Once an application has specified thread dependencies, the challenge is to design a scheduling algorithm that improves the program's data locality without violating thread dependencies. In the original study, fine-grained threads are used to reduce capacity cache misses, which cost too little to justify any sophisticated scheduling algorithms. However, since our study uses fine-grained threading to reduce capacity page misses, a relative complicated scheduling scheme can be used for the sake of better performance.

The first modification to the original scheduling algorithm is to schedule threads at run time rather than at fork time. A ready set is introduced to record all ready threads. A thread is ready if and only if all threads it depends on have been executed. Threads in the ready set can be executed in any order without violating the correctness of the program. Each thread has a dependency counter. The dependency counter for a thread is decremented by one when one of its dependencies completes. When the dependency counter reaches zero, the thread will be put into the ready set.

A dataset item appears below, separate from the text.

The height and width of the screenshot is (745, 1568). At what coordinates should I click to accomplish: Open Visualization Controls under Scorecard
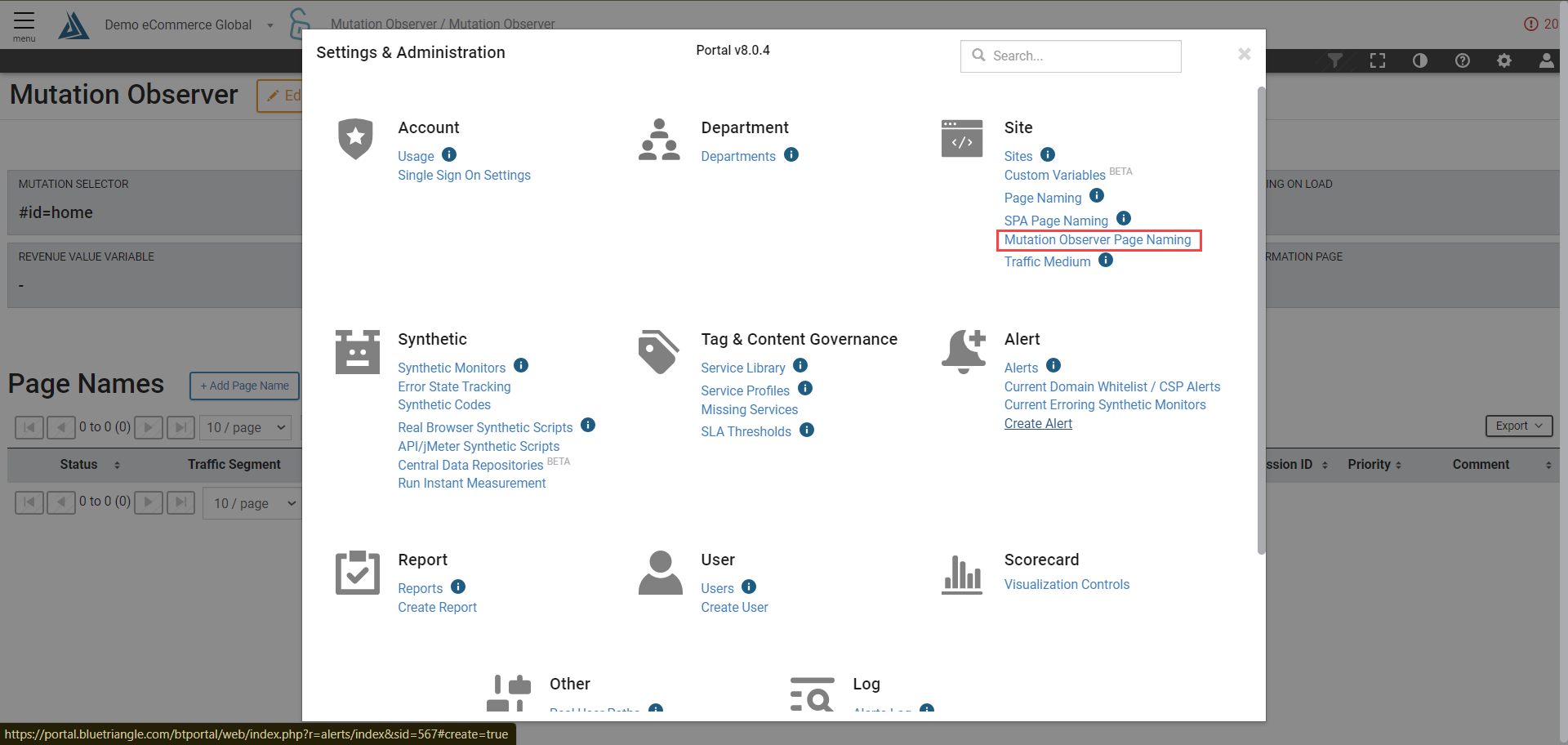(1067, 584)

The second extension is a better bin traversal scheme that takes advantage of the data affinity among bins. Our scheduler uses a fat tree rather than a simple hash table as the main data structure. Each node in the tree represents a bin. The tree is organized in a way such that siblings share some reference hints. The main advantage for this tree scheme is that when the scheduler uses the tree traversing algorithm to move from one bin to another, some data in the cache (or main memory) can be reused. In addition, the tree structure makes it more efficient and less memory consuming to support scheduling with thread dependencies. This scheme can also easily support variable number of reference hints.

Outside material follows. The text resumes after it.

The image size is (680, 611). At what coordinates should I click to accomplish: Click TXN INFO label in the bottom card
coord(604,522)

Figure 3 shows the tree structure of the  $4 \times 4$  matrix multiplication example. The scheduling tree contains only threads that are ready to execute. Once a thread's dependency counter reaches zero, it is inserted into the tree with address hints as indices. The depth of the tree equals the



Figure 4: The Memory Server Model

number of address hints. Nodes are allocated on demand to reduce memory overhead. The scheduler traverses the whole tree to move from one bin to another bin. The node traversing sequence gives the bin scheduling sequence to be **bin 1, bin 2, bin 3, bin 4**.

### 3 Memory Server Model

Memory server is a virtual memory management technique that can be used to reduce the number of disk accesses for out-of-core applications on multicomputers [10]. It has been demonstrated that the memory server model outperforms the traditional virtual memory disk paging by a factor of 3 for some out-of-core sequential applications with good data locality.

In this paper, we assume large-scale distributed memory multicomputers as the architectural framework. Each node consists of a processor, a local memory unit, and a network interface. Nodes in the system are interconnected through a scalable, high bandwidth routing network. Disks are attached only to some nodes.

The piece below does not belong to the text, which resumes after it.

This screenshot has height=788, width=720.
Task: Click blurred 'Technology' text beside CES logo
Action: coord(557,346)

Our memory server model supports both dedicated and non-dedicated memory server nodes. Dedicated memory server nodes are only used for serving remote memory requests. Non-dedicated memory server nodes are computation nodes at the same time. In other words, all the physical memory in all computation nodes is managed together as a whole. By doing this, we can reduce the number of disk accesses for message-passing parallel applications with uneven data partitioning. Figure 4 shows an example of our memory server model with n computation nodes (nondedicated memory server nodes) and m dedicated memory server nodes.

When a computation node exhausts its local memory, it swaps out some victim pages to other nodes. Since each computation node is also a memory server node, the physical memory at each node may contain both local and remote data. A simple replacement policy is always to replace remote pages first. When the amount of free memory is below some threshold, the oldest remote page will be returned back to the owner of that page, and the owner can send this page to some other node or disk. When no remote page is present, a local page is chosen to be the victim according to some approximate LRU algorithm.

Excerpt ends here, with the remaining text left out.